In other words, the new requirement undermines store-level trust in exchange for a Google-run developer registry. F-Droid says this flips Android’s openness on its head, by letting one company be the arbiter of who gets to publish software at all.
Claims of Security, and the Evidence Google Cites
Google’s reasoning for the move is simple enough: Verified identities make life tougher for scammers who jump from throwaway account to throwaway account. The company cites years of investment in Play Protect, machine learning detection, and coordinated takedowns through the App Defense Alliance as evidence that centralized defenses work at scale.
F-Droid, by the way, argues that identity checks would not be a panacea. Deep-pocketed fraudsters can still slip through basic verification; true-blue developers (especially volunteers and little open-source crews) might be dissuaded by new walls. The coalition also points out that adware and fleeceware have “wreaked havoc” over and over in major stores, despite known remedies, emphasizing once again that curation and transparency count as much as identity vetting.

On F-Droid, the code for all apps you see is viewable to anyone and auditable by everyone: builds are reproducible (what you compile in F-Droid is byte-for-byte identical to what is released as an APK from upstream) and trackers are either listed or removed when possible. That’s a complementary security model, the project argues: users and maintainers can verify what the software does, not just who uploaded it.
The Competitive Stakes for Android’s App Ecosystem
It’s a requirement that Amazon Appstore and Samsung Galaxy Store would likely be able to handle, since they already have compliance teams and direct contact with Google. The greater burden would fall on small marketplaces, nonprofit catalogs, and niche developer communities that rely on decentralized governance and volunteer labor.
Critics argue the change would further skew Android in favor of a single distribution gate and into vaults already controlled by Google—over which developers get to effectively “count.” That could invite antitrust scrutiny from competition authorities and consumer protection regulators, especially in jurisdictions where the law promotes open platforms and alternative app distribution.
For users, the concern is that they’ll have fewer places to discover privacy-first or experimental apps that big storefronts may not take a chance on.

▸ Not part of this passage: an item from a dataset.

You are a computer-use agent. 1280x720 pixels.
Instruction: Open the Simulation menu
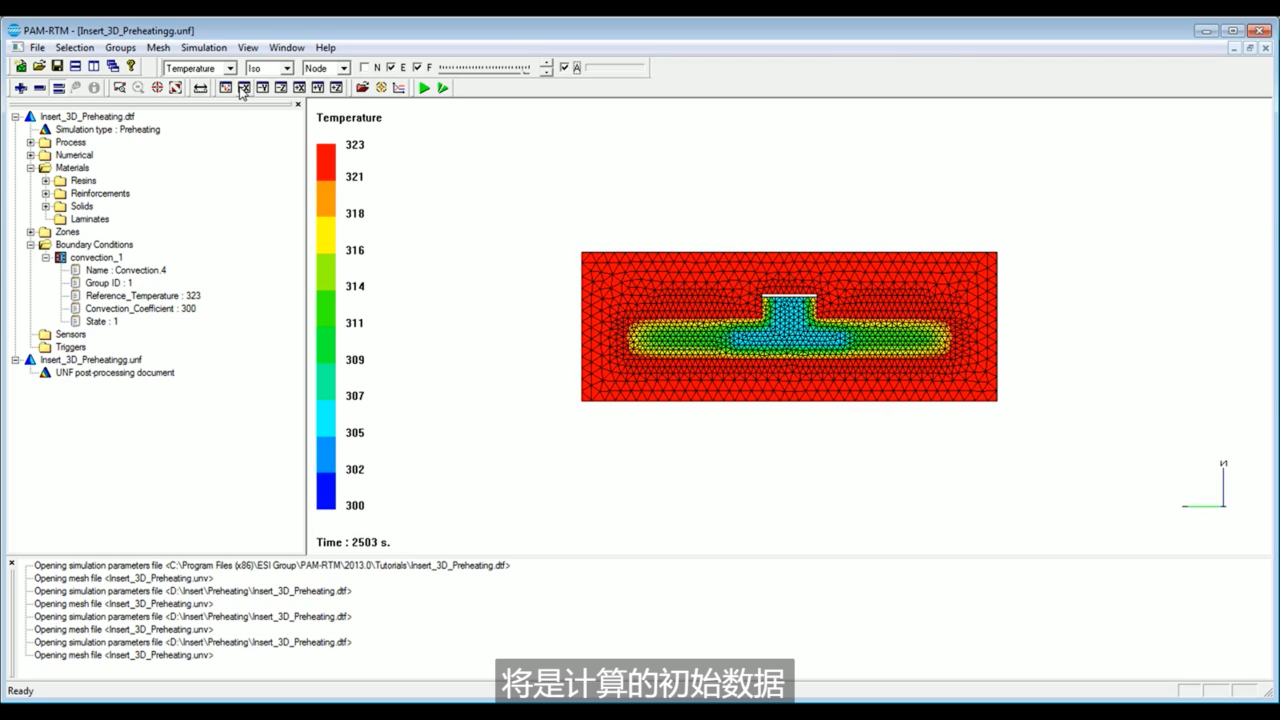click(204, 47)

For developers, it’s a matter of control over package names and signing keys, and the right to distribute outside Play without bowing down to Google’s identity regime.
What to Watch For as Google Tests Developer Verification
F-Droid is calling on policymakers to think through the implications before enforcement becomes more entrenched, and it’s urging users to lobby regulators in favor of protecting true sideloading and third-party stores.

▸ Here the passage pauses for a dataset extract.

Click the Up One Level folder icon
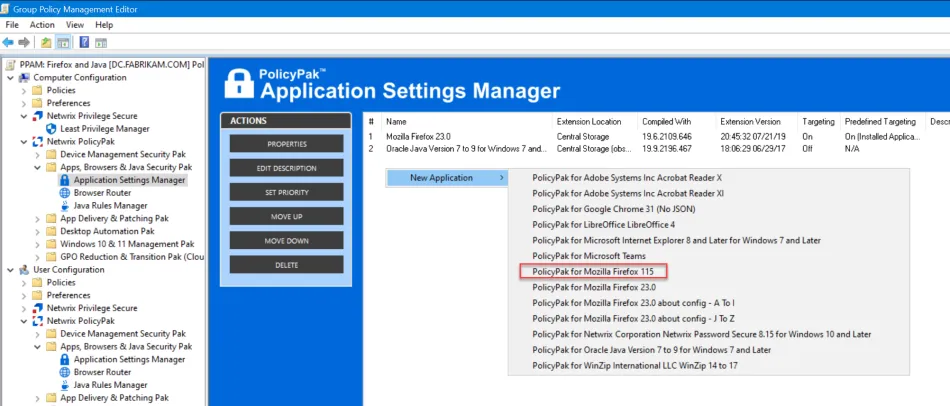 click(x=46, y=42)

Android, the project says, should support multiple trust models and other methods of verification such as store-level validation with flexible paths for developers to opt out (as envisioned by industry-standard code signing without reliance on a Google-controlled ID).
A middle path might be a federated system: have established app stores vouch for developers within their ecosystems, require strong cryptographic signing, and maintain Play Protect’s scanning—but without making Google the sole identity provider. That would set a higher bar on abuse while maintaining the diversity that made Android appealing to tinkerers, nonprofits, and indie developers in the first place.
Testing has started in a few countries as the potential impact on alternative stores becomes clearer.
The question is whether Google’s security aspirations can coexist with an Android ecosystem still conducive to independent distribution—and in which projects like F-Droid can survive.